YOUR OBJECTIVE. Output each entry exactly; skip nothing.

Stored data entries
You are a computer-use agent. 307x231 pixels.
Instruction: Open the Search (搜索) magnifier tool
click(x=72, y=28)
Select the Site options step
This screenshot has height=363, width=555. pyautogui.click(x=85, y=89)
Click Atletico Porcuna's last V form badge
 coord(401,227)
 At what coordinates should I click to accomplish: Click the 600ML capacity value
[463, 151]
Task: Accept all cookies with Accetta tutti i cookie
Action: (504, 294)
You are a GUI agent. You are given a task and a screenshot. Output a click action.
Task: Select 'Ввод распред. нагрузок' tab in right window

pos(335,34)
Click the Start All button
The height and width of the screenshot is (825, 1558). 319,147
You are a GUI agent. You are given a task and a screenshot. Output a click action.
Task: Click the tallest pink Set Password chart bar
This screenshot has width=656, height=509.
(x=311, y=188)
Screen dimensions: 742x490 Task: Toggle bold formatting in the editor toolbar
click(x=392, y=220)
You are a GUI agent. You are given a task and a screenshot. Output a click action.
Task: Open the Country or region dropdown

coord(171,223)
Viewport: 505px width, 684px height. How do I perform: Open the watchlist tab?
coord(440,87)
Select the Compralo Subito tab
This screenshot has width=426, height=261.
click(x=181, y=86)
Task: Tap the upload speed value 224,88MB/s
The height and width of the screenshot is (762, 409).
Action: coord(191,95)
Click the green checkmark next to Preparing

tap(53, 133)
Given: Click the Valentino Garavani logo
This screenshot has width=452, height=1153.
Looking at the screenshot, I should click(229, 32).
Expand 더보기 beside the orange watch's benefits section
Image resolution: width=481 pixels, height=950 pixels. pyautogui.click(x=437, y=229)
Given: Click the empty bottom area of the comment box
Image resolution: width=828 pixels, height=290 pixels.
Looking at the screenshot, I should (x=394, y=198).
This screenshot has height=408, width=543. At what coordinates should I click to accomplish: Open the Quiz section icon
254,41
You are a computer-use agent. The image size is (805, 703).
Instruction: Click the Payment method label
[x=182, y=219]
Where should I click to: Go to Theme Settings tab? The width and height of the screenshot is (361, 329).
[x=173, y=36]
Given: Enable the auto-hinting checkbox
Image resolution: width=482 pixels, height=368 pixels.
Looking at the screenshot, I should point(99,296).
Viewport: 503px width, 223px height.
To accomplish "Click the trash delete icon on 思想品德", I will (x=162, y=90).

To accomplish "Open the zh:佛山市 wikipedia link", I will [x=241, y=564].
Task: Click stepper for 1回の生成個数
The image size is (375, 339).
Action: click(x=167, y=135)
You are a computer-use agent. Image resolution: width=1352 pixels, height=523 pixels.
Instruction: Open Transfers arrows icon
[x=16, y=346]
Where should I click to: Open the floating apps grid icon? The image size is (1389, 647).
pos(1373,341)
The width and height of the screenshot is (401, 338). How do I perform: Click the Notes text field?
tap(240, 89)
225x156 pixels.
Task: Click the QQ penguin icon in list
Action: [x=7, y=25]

ANSWER.
You are a computer-use agent. 307x231 pixels.
Instruction: Open the Search (搜索) magnifier tool
click(x=72, y=28)
Select the Site options step
This screenshot has height=363, width=555. pyautogui.click(x=85, y=89)
Click Atletico Porcuna's last V form badge
 coord(401,227)
 At what coordinates should I click to accomplish: Click the 600ML capacity value
[463, 151]
Task: Accept all cookies with Accetta tutti i cookie
Action: (504, 294)
You are a GUI agent. You are given a task and a screenshot. Output a click action.
Task: Select 'Ввод распред. нагрузок' tab in right window

pos(335,34)
Click the Start All button
The height and width of the screenshot is (825, 1558). 319,147
You are a GUI agent. You are given a task and a screenshot. Output a click action.
Task: Click the tallest pink Set Password chart bar
This screenshot has width=656, height=509.
(x=311, y=188)
Screen dimensions: 742x490 Task: Toggle bold formatting in the editor toolbar
click(x=392, y=220)
You are a GUI agent. You are given a task and a screenshot. Output a click action.
Task: Open the Country or region dropdown

coord(171,223)
Viewport: 505px width, 684px height. How do I perform: Open the watchlist tab?
coord(440,87)
Select the Compralo Subito tab
This screenshot has width=426, height=261.
click(x=181, y=86)
Task: Tap the upload speed value 224,88MB/s
The height and width of the screenshot is (762, 409).
Action: coord(191,95)
Click the green checkmark next to Preparing

tap(53, 133)
Given: Click the Valentino Garavani logo
This screenshot has width=452, height=1153.
Looking at the screenshot, I should click(229, 32).
Expand 더보기 beside the orange watch's benefits section
Image resolution: width=481 pixels, height=950 pixels. pyautogui.click(x=437, y=229)
Given: Click the empty bottom area of the comment box
Image resolution: width=828 pixels, height=290 pixels.
Looking at the screenshot, I should (x=394, y=198).
This screenshot has height=408, width=543. At what coordinates should I click to accomplish: Open the Quiz section icon
254,41
You are a computer-use agent. The image size is (805, 703).
Instruction: Click the Payment method label
[x=182, y=219]
Where should I click to: Go to Theme Settings tab? The width and height of the screenshot is (361, 329).
[x=173, y=36]
Given: Enable the auto-hinting checkbox
Image resolution: width=482 pixels, height=368 pixels.
Looking at the screenshot, I should point(99,296).
Viewport: 503px width, 223px height.
To accomplish "Click the trash delete icon on 思想品德", I will (x=162, y=90).

To accomplish "Open the zh:佛山市 wikipedia link", I will [x=241, y=564].
Task: Click stepper for 1回の生成個数
The image size is (375, 339).
Action: click(x=167, y=135)
You are a computer-use agent. Image resolution: width=1352 pixels, height=523 pixels.
Instruction: Open Transfers arrows icon
[x=16, y=346]
Where should I click to: Open the floating apps grid icon? The image size is (1389, 647).
pos(1373,341)
The width and height of the screenshot is (401, 338). How do I perform: Click the Notes text field?
tap(240, 89)
225x156 pixels.
Task: Click the QQ penguin icon in list
Action: [x=7, y=25]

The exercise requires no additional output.